Clinical Manifestation of Multiple Endocrine Neoplasia Type I.
10.16956/kjes.2004.4.1.31
- Author:
Yon Seon KIM
1
;
Suck Joon HONG
Author Information
1. Department of Surgery, Asan Medical Center, University of Ulsan College of Medicine, Korea. sjhong2@amc.seoul.kr
- Publication Type:Original Article
- Keywords:
Multiple endocrine neoplasia type 1;
Clinical feature
- MeSH:
Adenoma;
Follow-Up Studies;
Gastrinoma;
Humans;
Hyperparathyroidism;
Hypoparathyroidism;
Korea;
Magnetic Resonance Imaging;
Multiple Endocrine Neoplasia Type 1*;
Multiple Endocrine Neoplasia*;
Parathyroidectomy;
Pituitary Neoplasms;
Prolactinoma;
Retrospective Studies
- From:Korean Journal of Endocrine Surgery
2004;4(1):31-35
- CountryRepublic of Korea
- Language:Korean
-
Abstract:
PURPOSE: Multiple endocrine neoplasia type I is rarely reported in Korea.
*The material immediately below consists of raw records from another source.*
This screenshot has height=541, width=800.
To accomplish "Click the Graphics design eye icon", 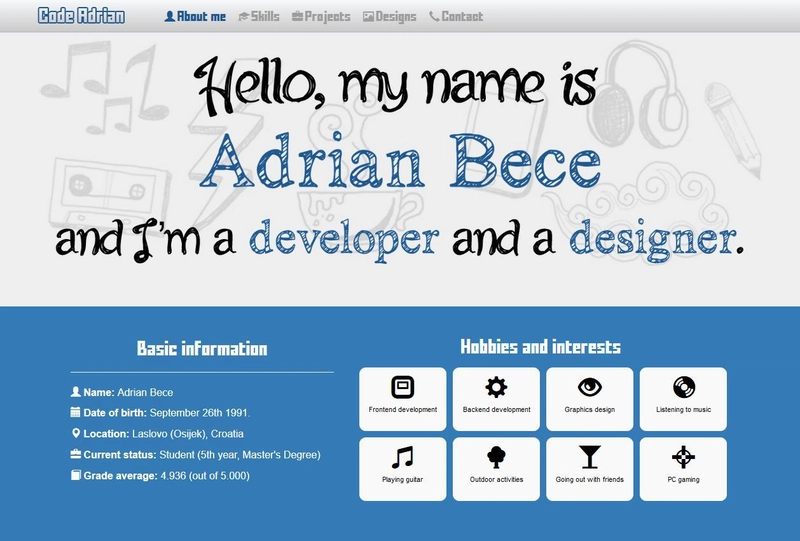I will [590, 387].
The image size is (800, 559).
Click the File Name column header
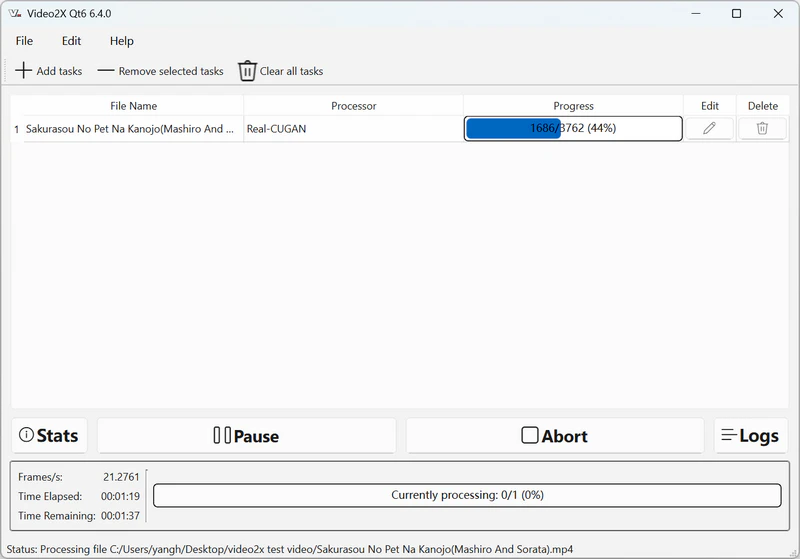click(133, 105)
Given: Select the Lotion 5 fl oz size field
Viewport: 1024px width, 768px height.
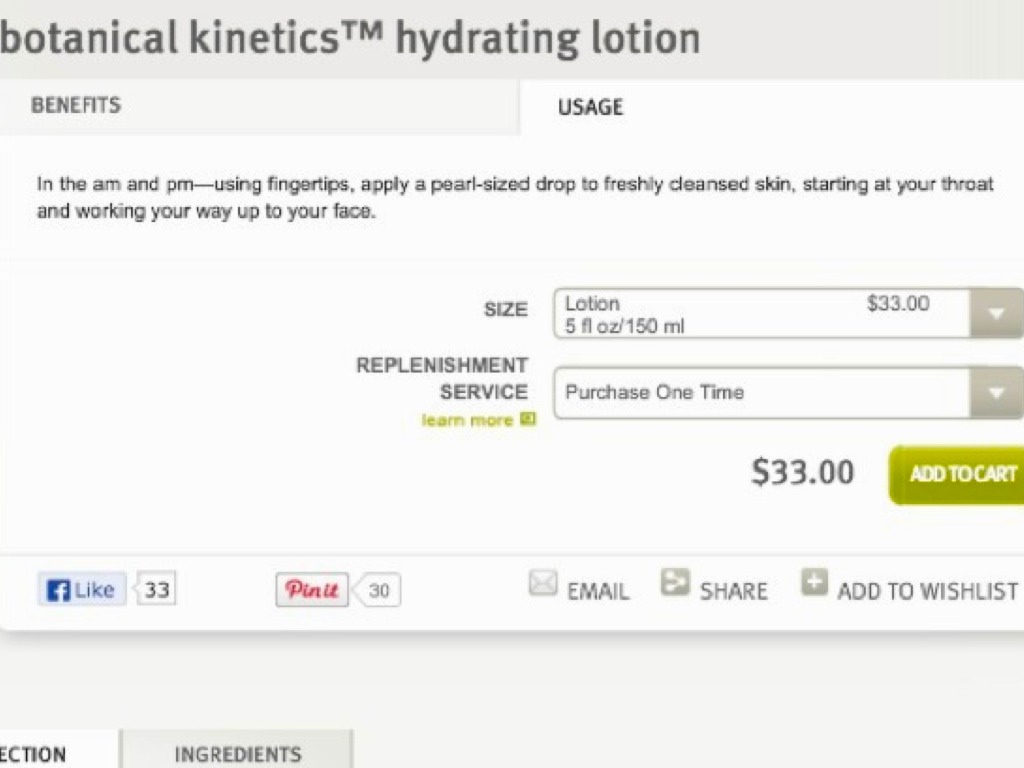Looking at the screenshot, I should click(761, 314).
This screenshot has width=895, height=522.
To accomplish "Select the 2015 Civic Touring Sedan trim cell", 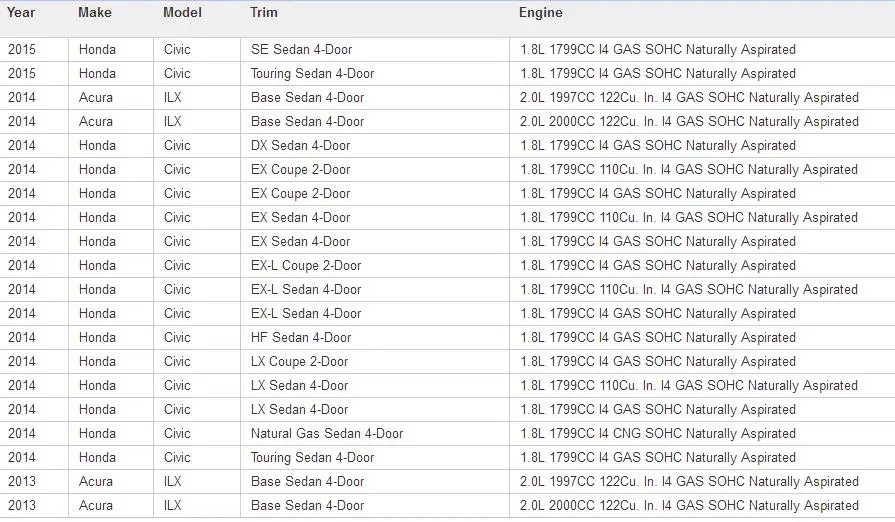I will 374,74.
The purpose of this study is to analyze the clinical features and the treatment of MEN1 which had been carried out in our institution. METHODS: Eight patients underwent surgery for MEN1-related hyperparathyroidism, duodenopancreatic tumors and pituitary tumors at our institution and were reviewed retrospectively. RESULTS: Of the eight patients, all patients had hyperparathyroidism. There were 5 total parathyroidectomy patients and 3 subtotal parathyroidectomy patients, none of them had persistent and recurrent hyperparathyroidism after operation. However, one of total parathyroidectomy patients had persistent hypoparathyroidism. Of the 8 patients, seven had duodenopancreatic tumors; four of them had pancreatic islet-cell tumors, two had malignant gastrinoma and one had Zollinger-Ellision syndrome. Pituitary tumors were observed in 6 patients among the 8; four of them had prolactinoma, and 2 had adenoma which was confirmed by magnetic resonance imaging. Of the eight patient, only one patient was confirmed to have another MEN1 family member and the mutation of MEN1 gene on chromosome 11q13 was proved on gene study. CONCLUSION: The clinical features of these patients were similar to those in other reports and the results of surgical treatment were relatively satisfactory. However, the detection of other MEN1 patients among the family members was relatively poor. Close follow up of family members and gene study will be required.